**Job**:
Copy out the lines word for word, starting at the line that contains "Screen dimensions: 1034x631" and ending at the line that contains "pyautogui.click(x=60, y=62)", with both of those lines included.

Records from a data source:
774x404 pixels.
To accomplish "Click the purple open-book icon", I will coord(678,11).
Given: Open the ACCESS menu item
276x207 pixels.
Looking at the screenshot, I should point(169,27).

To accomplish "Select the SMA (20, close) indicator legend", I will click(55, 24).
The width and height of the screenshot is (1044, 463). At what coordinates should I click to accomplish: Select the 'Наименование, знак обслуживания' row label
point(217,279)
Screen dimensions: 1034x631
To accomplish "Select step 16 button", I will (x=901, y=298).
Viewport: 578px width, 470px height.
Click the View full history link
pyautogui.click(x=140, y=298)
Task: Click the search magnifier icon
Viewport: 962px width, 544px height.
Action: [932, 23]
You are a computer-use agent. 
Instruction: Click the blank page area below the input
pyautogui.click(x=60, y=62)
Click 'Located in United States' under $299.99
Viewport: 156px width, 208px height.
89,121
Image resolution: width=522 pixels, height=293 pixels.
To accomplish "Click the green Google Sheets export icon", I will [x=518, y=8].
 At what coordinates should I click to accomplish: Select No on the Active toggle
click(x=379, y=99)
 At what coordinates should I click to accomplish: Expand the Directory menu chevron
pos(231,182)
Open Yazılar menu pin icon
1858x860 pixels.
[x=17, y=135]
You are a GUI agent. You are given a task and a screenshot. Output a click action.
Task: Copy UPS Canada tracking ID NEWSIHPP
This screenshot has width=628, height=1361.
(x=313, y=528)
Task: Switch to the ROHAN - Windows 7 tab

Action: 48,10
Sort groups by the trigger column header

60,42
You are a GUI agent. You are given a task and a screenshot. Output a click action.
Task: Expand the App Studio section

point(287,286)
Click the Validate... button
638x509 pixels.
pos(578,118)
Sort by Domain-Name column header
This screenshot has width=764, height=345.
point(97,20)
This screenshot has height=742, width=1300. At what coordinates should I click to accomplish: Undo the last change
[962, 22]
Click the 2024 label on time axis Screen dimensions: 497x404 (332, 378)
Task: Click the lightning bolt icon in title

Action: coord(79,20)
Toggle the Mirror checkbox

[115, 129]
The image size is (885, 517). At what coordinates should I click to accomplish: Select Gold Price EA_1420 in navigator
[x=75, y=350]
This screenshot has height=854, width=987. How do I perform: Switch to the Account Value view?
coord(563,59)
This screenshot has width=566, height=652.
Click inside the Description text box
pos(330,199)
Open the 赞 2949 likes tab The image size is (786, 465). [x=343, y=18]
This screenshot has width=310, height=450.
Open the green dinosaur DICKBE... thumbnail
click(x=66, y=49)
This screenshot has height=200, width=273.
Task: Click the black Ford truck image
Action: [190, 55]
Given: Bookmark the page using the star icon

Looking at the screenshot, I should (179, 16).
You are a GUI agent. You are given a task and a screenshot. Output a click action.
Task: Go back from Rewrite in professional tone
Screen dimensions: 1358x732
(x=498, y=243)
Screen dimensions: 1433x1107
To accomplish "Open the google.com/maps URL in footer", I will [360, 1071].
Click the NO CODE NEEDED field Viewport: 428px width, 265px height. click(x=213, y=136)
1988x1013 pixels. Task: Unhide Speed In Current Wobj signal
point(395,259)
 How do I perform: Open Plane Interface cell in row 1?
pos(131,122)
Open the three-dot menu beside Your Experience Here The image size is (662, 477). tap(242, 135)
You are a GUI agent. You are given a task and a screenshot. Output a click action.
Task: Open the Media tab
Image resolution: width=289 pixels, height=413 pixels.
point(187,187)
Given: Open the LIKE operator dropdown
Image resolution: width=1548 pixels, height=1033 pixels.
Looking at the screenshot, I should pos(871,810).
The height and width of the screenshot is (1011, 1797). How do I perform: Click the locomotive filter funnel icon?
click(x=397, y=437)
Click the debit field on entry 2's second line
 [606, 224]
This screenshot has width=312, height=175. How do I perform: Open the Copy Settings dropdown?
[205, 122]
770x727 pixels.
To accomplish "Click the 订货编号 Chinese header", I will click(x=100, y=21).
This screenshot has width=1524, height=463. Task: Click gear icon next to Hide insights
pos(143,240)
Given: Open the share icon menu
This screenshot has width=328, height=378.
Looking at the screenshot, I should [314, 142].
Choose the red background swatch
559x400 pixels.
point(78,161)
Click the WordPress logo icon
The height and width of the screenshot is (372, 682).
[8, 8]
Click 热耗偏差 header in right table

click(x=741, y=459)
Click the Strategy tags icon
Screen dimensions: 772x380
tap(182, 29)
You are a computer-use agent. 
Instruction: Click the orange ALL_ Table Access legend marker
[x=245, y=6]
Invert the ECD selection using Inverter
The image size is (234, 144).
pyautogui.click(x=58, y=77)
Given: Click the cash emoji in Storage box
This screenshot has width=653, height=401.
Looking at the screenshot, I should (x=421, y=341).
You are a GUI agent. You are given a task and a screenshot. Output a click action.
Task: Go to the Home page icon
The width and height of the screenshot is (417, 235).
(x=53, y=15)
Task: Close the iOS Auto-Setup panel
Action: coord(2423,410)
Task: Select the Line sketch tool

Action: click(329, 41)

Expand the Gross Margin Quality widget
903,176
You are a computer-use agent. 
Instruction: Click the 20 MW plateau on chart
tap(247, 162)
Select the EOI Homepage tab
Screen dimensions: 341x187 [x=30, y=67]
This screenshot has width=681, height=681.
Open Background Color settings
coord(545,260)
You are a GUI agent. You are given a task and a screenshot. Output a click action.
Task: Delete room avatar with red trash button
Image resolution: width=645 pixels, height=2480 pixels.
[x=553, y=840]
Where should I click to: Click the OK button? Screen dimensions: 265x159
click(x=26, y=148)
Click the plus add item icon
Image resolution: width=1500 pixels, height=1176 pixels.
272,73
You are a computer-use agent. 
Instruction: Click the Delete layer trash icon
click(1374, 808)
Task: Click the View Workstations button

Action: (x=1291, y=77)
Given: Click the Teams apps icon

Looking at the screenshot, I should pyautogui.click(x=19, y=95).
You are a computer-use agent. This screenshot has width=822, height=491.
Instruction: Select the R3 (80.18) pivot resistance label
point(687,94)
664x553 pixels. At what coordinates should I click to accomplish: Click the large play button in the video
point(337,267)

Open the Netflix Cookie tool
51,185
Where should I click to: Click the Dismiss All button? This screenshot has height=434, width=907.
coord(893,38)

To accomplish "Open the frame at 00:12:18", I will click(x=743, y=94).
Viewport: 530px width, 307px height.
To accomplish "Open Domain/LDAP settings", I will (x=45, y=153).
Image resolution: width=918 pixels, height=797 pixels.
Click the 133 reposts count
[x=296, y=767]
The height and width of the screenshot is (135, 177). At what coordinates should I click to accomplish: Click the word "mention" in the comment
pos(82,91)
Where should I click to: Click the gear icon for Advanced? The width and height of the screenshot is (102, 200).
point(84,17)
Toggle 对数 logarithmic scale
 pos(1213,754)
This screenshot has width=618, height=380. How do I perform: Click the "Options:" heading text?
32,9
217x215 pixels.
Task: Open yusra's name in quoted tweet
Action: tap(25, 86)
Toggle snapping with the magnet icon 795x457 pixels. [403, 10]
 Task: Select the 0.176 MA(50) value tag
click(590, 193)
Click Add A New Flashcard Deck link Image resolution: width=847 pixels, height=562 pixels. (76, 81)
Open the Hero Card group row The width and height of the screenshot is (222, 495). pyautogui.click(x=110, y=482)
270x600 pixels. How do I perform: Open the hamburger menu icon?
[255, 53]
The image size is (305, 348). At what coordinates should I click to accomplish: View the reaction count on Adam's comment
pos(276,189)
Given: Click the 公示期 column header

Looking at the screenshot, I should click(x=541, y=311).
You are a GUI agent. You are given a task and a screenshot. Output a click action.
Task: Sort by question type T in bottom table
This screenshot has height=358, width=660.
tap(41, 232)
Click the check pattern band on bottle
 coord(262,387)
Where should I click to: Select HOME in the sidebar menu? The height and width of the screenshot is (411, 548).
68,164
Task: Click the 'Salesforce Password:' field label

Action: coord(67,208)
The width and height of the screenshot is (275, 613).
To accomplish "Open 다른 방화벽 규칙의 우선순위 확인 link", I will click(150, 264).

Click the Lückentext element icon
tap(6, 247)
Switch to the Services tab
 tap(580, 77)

**Reply**:
Screen dimensions: 1034x631
To accomplish "Select step 16 button", I will (x=901, y=298).
Viewport: 578px width, 470px height.
Click the View full history link
pyautogui.click(x=140, y=298)
Task: Click the search magnifier icon
Viewport: 962px width, 544px height.
Action: [932, 23]
You are a computer-use agent. 
Instruction: Click the blank page area below the input
pyautogui.click(x=60, y=62)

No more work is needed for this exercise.